なので表題の作は過去作からもってきました。まだこのころはちびちびとでも感性の泉から染み出てくる水があった。それが今はからからという状態です。さて。
「たくひれの」は「白」にかかる枕詞です。「面」は「おもて」と読んでください。わかると思いますが、一応。
白く塗り上げた顔を透き通って、心の影が、染み出てきてますよ。
要するに、どんなに表面をきれいにしても、目つきや表情から、心の中のものが丸見えだということですね。これは偽物の美人にこんこんと言い聞かせたいことだ。馬鹿が人から盗んだ美貌をかぶって、どんな美人に化けていても、心の未熟さは隠せない。愛の勉強をまるでやってなくて、人を愛することも、人の心を理解することもまだうまくできない、そんな幼稚な心の影が見えている。

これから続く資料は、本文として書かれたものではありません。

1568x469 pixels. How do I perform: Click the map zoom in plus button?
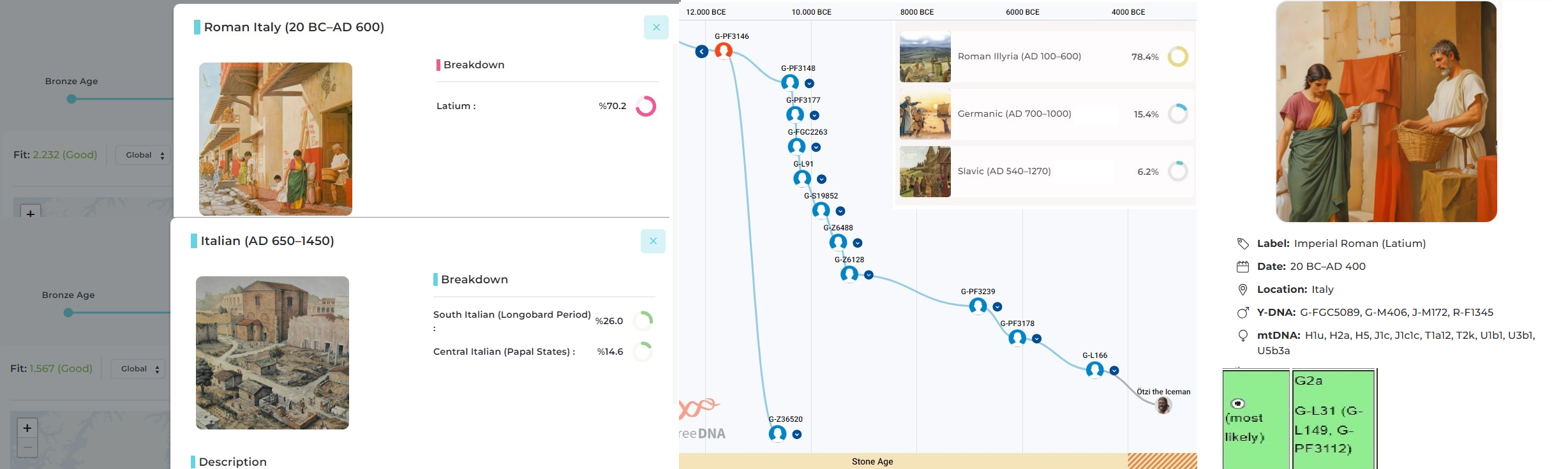pyautogui.click(x=27, y=428)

悲しいことですが、今はそんな心の未熟な女性ばかりが、他人の美貌を盗んで、美人の位を独占しているのです。それも天使の真似をして、ひどく高い美人に化けている。
馬鹿な女性は、突出した美人が一人出てくると、みんなで吸い付くようにそれに集まって、みんなでそのコピーをとって自分にかぶせるのです。それで、美人になって、いい目を見ようとするのだが。
そういう欲張りな心が、きれいな顔の奥から染み出てくると、目も当てられないほど、気色の悪い馬鹿になるのです。どんなに上手に天使の真似をしても、心の影は隠せない。
本当の美人になりたいなら、美貌の盗みなどせずに、真面目に自分の勉強をして、本当の自分をきれいにしていくべきなのです。でも馬鹿の心はなかなかそっちにいかない。
盗みをすれば簡単に美人になれるということが、癖になっているからです。